→ Activities:
A – Answer these questions from the January 2010 blog entry below, one per line:
(i) Where is the writer's wife going for her medical checkup?
(ii) How many times had she been scanned before?
(iii) How long is the notice period that comes with two years of employment?
B – Rewrite the paragraph of the January 2010 blog entry that begins "Everybody seems to be resigning these days" as a short bulleted list that keeps its main facts.
C – Using the January 2010 blog entry below, say whether each statement agrees with it. Answer yes or no, and quote the words that decide it.
(i) The writer keeps careful track of the pregnancy dates.
(ii) Almost all of the new staff at the company are non-Malays.
(iii) The writer is a very talkative person.

→ Extract provided:
January 2010

Today is the 11th of January 2010.

My wife is going to go for medical checkup tomorrow at the Klinik Kesihatan. Gonna get her tummy scanned tomorrow. Hopefully,..just hopefully she remembers to take a pic of it. She already went scanned 2 times before and both of the times she could only "tell" me of it. I'd rather she "showed" it. But enough complaining I guess. At least I know that it's there and it's growing fine.

I think she more or less in her 10th-11th week of pregnancy. Not sure on the exact date though (it's not like I keep track of these things).

Work sucks <- or at least I think it is. Actually though it does not. Things are getting interesting I guess, with me being given responsibilities that I in all honesty do not know how to handle. But fun I guess - coz it's new stuff. But 2 years of employment is fast approaching - and with that also comes the 3 months notice period. Not a welcoming thought I said to myself. Plus the Malay population in the company seems to decreasing in a short notice. With all the massive amount of staff that we're getting - I'm surprised that almost all of them are non-Malays. Not to say that I disagree, perhaps there weren't any Malay who applied for the vacancy in the first place eh, who knows.

Everybody seems to be resigning these days. My coolest office buddy left a year ago (okay fine, i guess he doesn't count), my 2nd coolest buddy left in the last 2 week, and later this year more Malays are going out the office. It's like everyone is abandoning this ship all of a sudden. And surely I don't intend to be the last Malay standing. It's pretty depressing to be the last one there I can tell you that. As a person, I'm not a very talkative person. But I do enjoy talking crap with my Malay friends every now and then. A teh tarik session during the evenings - I miss those days.

So what does happen when all the Malays are gone? You end up having to talk to everyone in Anglais. Not that it's a bad thing. It is after all, one of the reason I sent myself to work in an MNC. But then I was under the impression that everyone in the MNC would also talk in English - not Chinese. So you end up feeling like a loner in your own country. Geez, I might as well migrate to some foreign country and work there. I am soo not feeling the love at the moment.

→ Recorded data:
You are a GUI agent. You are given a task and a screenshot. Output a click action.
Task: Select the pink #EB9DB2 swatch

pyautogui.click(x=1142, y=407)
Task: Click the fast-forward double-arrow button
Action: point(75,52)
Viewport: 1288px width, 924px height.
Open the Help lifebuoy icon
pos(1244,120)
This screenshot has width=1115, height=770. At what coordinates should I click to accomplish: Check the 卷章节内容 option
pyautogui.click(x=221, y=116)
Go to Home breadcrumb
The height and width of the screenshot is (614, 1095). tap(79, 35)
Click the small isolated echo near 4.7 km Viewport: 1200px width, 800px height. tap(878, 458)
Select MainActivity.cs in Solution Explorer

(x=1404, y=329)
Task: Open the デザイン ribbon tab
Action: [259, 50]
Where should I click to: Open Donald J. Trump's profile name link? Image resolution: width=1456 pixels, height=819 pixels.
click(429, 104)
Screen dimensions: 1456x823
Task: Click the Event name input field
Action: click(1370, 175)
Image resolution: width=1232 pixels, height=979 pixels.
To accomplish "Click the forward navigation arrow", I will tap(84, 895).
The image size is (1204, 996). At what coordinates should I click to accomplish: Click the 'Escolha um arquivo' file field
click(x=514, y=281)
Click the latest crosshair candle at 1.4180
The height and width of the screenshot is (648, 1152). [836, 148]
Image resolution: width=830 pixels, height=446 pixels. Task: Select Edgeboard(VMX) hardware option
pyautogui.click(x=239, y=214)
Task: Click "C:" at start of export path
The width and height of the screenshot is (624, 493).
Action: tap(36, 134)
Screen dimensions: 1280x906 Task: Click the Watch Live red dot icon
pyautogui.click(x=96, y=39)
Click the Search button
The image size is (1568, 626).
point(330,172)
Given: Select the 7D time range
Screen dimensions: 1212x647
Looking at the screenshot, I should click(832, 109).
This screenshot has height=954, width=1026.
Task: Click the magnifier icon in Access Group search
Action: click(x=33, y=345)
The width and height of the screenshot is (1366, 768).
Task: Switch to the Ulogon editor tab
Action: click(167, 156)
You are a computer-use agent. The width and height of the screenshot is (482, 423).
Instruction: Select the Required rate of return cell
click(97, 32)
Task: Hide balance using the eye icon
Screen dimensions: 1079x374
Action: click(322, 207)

→ Numbered responses:
A –
(i) The Klinik Kesihatan.
(ii) Two times.
(iii) Three months.

B –
- People seem to be resigning all the time.
- The writer's coolest office buddy left a year ago, and the second coolest left in the last two weeks.
- More Malays will leave the office later this year.
- The writer does not intend to be the last Malay there and finds that prospect depressing.
- The writer is not very talkative but enjoys chatting with Malay friends.
- The writer misses the evening teh tarik sessions.

C –
(i) No: "it's not like I keep track of these things"
(ii) Yes: "I'm surprised that almost all of them are non-Malays."
(iii) No: "I'm not a very talkative person."